## BEGIN MATERIAL PROVIDED

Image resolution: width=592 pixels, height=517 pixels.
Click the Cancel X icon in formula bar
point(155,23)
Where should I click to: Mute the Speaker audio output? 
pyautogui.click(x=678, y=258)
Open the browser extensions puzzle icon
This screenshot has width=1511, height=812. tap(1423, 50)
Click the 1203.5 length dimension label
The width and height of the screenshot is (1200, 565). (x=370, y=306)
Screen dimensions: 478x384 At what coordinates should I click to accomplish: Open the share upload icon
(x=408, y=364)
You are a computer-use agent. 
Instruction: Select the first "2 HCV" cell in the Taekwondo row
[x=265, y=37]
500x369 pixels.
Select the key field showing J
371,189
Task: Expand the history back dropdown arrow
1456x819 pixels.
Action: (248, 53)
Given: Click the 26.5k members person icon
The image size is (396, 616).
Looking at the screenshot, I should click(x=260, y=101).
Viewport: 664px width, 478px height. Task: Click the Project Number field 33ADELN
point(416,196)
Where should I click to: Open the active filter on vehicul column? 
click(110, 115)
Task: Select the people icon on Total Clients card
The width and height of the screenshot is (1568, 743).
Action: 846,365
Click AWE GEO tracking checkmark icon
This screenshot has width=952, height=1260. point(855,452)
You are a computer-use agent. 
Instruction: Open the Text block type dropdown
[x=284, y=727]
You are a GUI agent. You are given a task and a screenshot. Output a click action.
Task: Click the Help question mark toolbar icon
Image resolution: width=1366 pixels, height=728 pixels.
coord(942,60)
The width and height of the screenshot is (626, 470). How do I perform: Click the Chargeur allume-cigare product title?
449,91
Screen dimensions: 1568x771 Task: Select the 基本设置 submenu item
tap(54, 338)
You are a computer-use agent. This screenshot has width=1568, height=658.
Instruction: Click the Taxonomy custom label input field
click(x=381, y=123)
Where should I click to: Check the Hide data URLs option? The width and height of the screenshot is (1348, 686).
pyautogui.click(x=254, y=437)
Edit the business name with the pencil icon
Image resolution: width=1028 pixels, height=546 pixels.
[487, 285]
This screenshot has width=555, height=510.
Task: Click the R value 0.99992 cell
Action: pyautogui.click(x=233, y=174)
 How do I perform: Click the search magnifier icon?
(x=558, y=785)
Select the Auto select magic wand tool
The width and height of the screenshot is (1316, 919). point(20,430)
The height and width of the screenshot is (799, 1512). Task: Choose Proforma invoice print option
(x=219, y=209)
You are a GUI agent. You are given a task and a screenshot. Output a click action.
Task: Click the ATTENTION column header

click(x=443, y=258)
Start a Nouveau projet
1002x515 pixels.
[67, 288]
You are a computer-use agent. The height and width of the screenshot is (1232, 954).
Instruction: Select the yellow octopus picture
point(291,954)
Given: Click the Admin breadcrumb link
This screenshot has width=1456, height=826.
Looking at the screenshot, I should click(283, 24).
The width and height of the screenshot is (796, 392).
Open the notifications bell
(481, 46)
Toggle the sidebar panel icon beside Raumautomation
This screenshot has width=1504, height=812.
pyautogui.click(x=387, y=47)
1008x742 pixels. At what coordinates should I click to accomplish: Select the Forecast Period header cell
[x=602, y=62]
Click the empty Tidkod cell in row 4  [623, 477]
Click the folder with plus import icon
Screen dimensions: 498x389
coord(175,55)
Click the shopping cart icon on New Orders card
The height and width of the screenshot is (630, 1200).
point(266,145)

## END MATERIAL PROVIDED

**GOAL OF THE EXERCISE**
Reproduce all of the data above verbatim, line for line, without altering any characters.

**WRITTEN RESPONSE**
Image resolution: width=592 pixels, height=517 pixels.
Click the Cancel X icon in formula bar
point(155,23)
Where should I click to: Mute the Speaker audio output? 
pyautogui.click(x=678, y=258)
Open the browser extensions puzzle icon
This screenshot has width=1511, height=812. tap(1423, 50)
Click the 1203.5 length dimension label
The width and height of the screenshot is (1200, 565). (x=370, y=306)
Screen dimensions: 478x384 At what coordinates should I click to accomplish: Open the share upload icon
(x=408, y=364)
You are a computer-use agent. 
Instruction: Select the first "2 HCV" cell in the Taekwondo row
[x=265, y=37]
500x369 pixels.
Select the key field showing J
371,189
Task: Expand the history back dropdown arrow
1456x819 pixels.
Action: (248, 53)
Given: Click the 26.5k members person icon
The image size is (396, 616).
Looking at the screenshot, I should click(x=260, y=101).
Viewport: 664px width, 478px height. Task: Click the Project Number field 33ADELN
point(416,196)
Where should I click to: Open the active filter on vehicul column? 
click(110, 115)
Task: Select the people icon on Total Clients card
The width and height of the screenshot is (1568, 743).
Action: 846,365
Click AWE GEO tracking checkmark icon
This screenshot has width=952, height=1260. point(855,452)
You are a computer-use agent. 
Instruction: Open the Text block type dropdown
[x=284, y=727]
You are a GUI agent. You are given a task and a screenshot. Output a click action.
Task: Click the Help question mark toolbar icon
Image resolution: width=1366 pixels, height=728 pixels.
coord(942,60)
The width and height of the screenshot is (626, 470). How do I perform: Click the Chargeur allume-cigare product title?
449,91
Screen dimensions: 1568x771 Task: Select the 基本设置 submenu item
tap(54, 338)
You are a computer-use agent. This screenshot has width=1568, height=658.
Instruction: Click the Taxonomy custom label input field
click(x=381, y=123)
Where should I click to: Check the Hide data URLs option? The width and height of the screenshot is (1348, 686).
pyautogui.click(x=254, y=437)
Edit the business name with the pencil icon
Image resolution: width=1028 pixels, height=546 pixels.
[487, 285]
This screenshot has width=555, height=510.
Task: Click the R value 0.99992 cell
Action: pyautogui.click(x=233, y=174)
 How do I perform: Click the search magnifier icon?
(x=558, y=785)
Select the Auto select magic wand tool
The width and height of the screenshot is (1316, 919). point(20,430)
The height and width of the screenshot is (799, 1512). Task: Choose Proforma invoice print option
(x=219, y=209)
You are a GUI agent. You are given a task and a screenshot. Output a click action.
Task: Click the ATTENTION column header

click(x=443, y=258)
Start a Nouveau projet
1002x515 pixels.
[67, 288]
You are a computer-use agent. The height and width of the screenshot is (1232, 954).
Instruction: Select the yellow octopus picture
point(291,954)
Given: Click the Admin breadcrumb link
This screenshot has width=1456, height=826.
Looking at the screenshot, I should click(283, 24).
The width and height of the screenshot is (796, 392).
Open the notifications bell
(481, 46)
Toggle the sidebar panel icon beside Raumautomation
This screenshot has width=1504, height=812.
pyautogui.click(x=387, y=47)
1008x742 pixels. At what coordinates should I click to accomplish: Select the Forecast Period header cell
[x=602, y=62]
Click the empty Tidkod cell in row 4  [623, 477]
Click the folder with plus import icon
Screen dimensions: 498x389
coord(175,55)
Click the shopping cart icon on New Orders card
The height and width of the screenshot is (630, 1200).
point(266,145)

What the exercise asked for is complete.